▶ _WHAT THE TASK ASKS_: Go through the entries below and copy each line that holds the word "Künstliche".

>>>

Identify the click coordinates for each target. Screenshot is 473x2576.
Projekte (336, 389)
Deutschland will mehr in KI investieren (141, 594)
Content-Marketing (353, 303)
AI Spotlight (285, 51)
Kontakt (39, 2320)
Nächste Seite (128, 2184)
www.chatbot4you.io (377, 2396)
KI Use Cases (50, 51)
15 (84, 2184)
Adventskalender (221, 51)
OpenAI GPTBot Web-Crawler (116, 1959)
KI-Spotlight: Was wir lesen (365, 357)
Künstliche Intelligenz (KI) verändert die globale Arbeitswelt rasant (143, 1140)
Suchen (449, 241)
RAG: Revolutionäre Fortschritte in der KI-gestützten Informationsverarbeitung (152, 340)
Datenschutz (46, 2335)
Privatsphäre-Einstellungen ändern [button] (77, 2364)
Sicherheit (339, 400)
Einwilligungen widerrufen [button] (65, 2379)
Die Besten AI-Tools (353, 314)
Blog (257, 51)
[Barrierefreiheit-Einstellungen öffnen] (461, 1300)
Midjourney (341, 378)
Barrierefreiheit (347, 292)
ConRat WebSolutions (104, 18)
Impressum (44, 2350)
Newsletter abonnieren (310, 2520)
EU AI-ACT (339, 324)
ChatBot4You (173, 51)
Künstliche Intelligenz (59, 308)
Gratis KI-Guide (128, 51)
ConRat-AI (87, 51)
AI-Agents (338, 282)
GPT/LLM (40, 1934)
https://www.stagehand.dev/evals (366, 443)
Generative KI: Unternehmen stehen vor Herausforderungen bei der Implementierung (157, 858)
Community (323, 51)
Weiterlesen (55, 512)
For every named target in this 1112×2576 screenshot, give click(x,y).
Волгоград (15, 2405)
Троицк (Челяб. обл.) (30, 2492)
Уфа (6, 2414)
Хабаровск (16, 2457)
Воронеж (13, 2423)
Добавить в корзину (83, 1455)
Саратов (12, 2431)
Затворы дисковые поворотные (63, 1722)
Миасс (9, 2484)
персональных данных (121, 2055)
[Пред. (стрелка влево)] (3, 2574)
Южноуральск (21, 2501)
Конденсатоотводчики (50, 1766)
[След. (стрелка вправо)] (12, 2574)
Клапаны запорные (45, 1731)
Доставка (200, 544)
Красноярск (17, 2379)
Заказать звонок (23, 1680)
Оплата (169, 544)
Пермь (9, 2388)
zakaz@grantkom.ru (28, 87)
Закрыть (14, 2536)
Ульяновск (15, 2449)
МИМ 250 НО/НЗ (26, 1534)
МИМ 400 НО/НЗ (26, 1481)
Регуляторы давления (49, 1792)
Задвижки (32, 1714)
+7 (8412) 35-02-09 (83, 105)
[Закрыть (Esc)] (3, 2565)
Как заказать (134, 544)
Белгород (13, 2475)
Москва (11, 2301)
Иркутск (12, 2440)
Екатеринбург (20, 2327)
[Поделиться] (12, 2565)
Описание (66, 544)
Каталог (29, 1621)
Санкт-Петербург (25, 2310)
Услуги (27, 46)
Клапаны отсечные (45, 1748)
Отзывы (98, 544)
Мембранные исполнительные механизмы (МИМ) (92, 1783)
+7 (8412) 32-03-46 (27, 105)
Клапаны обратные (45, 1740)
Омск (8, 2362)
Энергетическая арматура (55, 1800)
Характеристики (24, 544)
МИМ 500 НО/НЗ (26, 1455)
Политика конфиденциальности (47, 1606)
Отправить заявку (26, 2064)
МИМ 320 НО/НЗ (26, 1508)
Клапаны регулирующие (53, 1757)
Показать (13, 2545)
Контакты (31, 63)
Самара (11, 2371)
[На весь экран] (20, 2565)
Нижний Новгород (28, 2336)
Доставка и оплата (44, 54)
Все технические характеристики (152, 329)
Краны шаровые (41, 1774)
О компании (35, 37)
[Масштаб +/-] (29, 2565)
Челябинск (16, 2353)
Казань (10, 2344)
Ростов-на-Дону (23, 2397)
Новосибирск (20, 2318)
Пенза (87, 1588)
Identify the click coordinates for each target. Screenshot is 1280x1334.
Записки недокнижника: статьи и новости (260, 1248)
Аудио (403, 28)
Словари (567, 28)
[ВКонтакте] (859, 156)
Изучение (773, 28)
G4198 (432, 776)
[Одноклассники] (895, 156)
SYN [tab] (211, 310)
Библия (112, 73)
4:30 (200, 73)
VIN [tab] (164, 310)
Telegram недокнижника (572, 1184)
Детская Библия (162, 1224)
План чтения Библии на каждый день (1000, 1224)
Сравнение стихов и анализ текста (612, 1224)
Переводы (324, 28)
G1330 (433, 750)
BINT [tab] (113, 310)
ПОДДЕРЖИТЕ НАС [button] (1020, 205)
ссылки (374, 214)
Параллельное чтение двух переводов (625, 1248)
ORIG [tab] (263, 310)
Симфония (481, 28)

<<<

▶ _OUTPUT FOR THIS TASK_:
Künstliche Intelligenz (KI) verändert die globale Arbeitswelt rasant (143, 1140)
Künstliche Intelligenz (59, 308)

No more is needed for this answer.